- What does your home charging situation look like? (do you have a garage with a power outlet?)
- What speed do you drive for your commute? What percent City/Highway speeds? (I see you answered this, what speeds? 55 mph or 75 mph will make a big difference)
- Where do you live? Generally. Climate can impact operating costs, cold especially.
- Do you have a time of use rate plan for electricity? Does your power cost the same all day?
- How much does your electricity cost per kwh? Your bill might list cost per kwh, or estimate by taking your bill cost divided by your usage. For example, $100 / 1000 kwh = $0.10 per kwh.
- Do you have workplace charging (or even an exterior outlet that they allow you to use)?
The Clarity can charge over night (about 12 hours) from a standard wall outlet in the US. With custom 240 V outlet and charging station install (roughly $1,000 to $1,500 depending on install) can charge in 2.5 hours.
As an example, if you drive 45 miles each way, you leave with a fully charged car, about 100% of your driving is at 75 mph, you might get 40 miles EV range (guessing a little here, at 75 mph it will be less than EPA rating of 47 combined). At 75 mph you probably get 37 mpg average. So 50 miles gas a day and you are looking at 1 full charge and 1.35 gallons of gas. A full charge is about 14 kwh on the Clarity (it doesn't use all the 17 kwh battery, only about 12 and some charging losses). So my example, if you pay $0.10 per kwh and $2.60 for a gallon of 87 octane gas, you are looking at 14kwh*$0.10/kwh + 1.35gal*$2.60/gal = $4.91 per day.
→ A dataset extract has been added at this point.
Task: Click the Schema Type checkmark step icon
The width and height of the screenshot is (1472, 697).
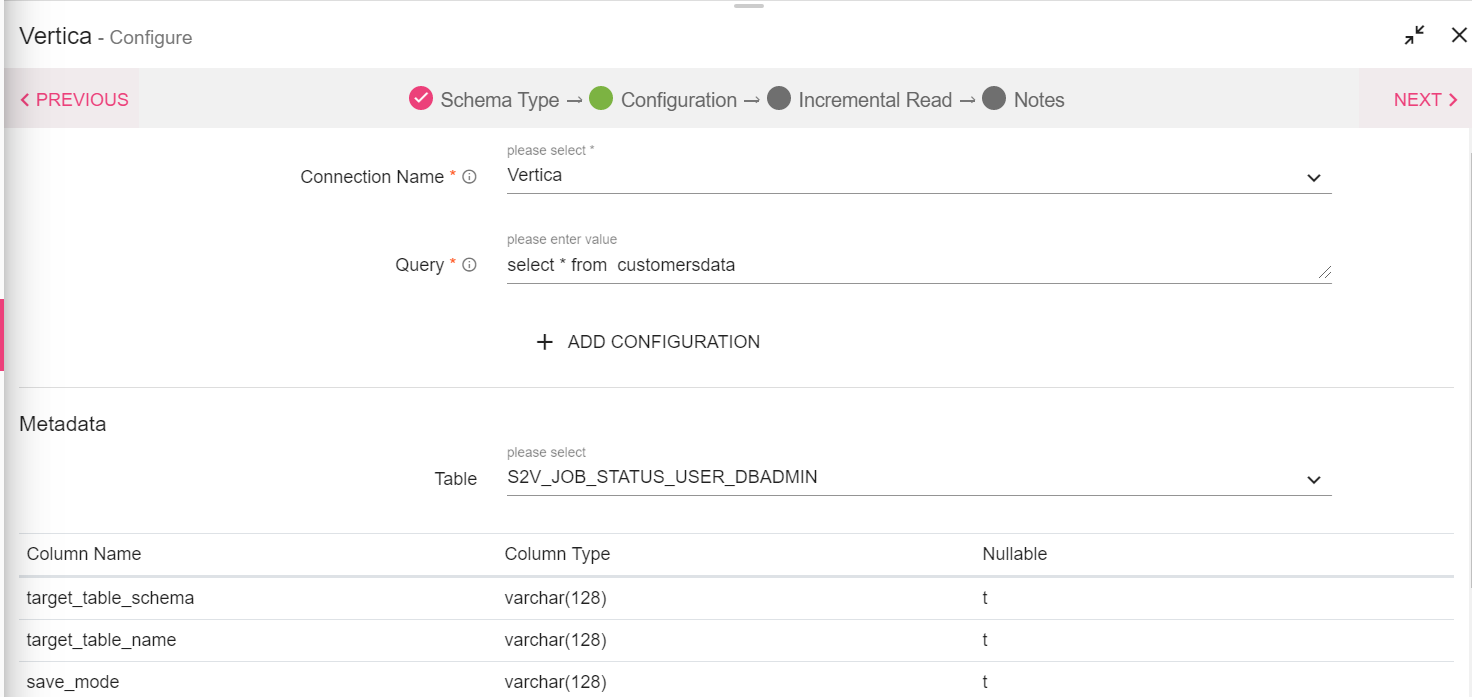Action: [x=421, y=98]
A second example, if you average 55 mph and get 47 mile electric range and 43 mpg you are looking at 14 kwh of electricity and 1 gallon of gas = $4.00 per day. As it is, you use 3.6 gallons of gas per commute, and does the X3 require premium? So you would probably cut your costs at least in half. If you just look at a Prius or Ioniq or similar hybrid that gets 50 to 60 mpg for your commute you would probably be similarly priced to the Clarity.
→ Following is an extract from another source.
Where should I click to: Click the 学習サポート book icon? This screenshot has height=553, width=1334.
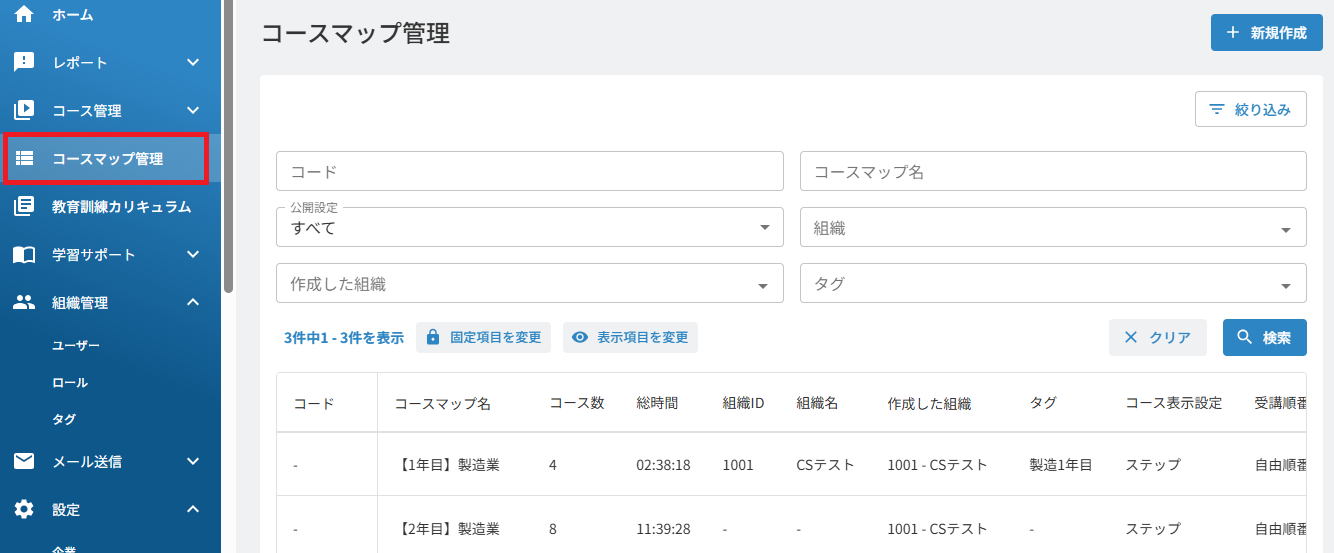(24, 254)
If you go a Bolt EV or other battery electric (get at least 2x to 3x max range vs your daily commute, so for 90 mile commute your min range would be 180-270 mile EPA range) you are looking at around $2.50 to $3.00 for the commute at $0.10 cent per kwh electricity. Plus you save all the gas instead of maybe 1/2 to 2/3rds a PHEV or more efficient vehicle would save. As it is, if you commute 250 days a year at 3.6 gallons per commute you use about 900 gallons of gas per year for your commute.
As mentioned, you could easily save between 450 and 900 gallons of gas a year depending on choice and could cut your costs by 50-70% depending on your fuel prices, electricity prices, etc.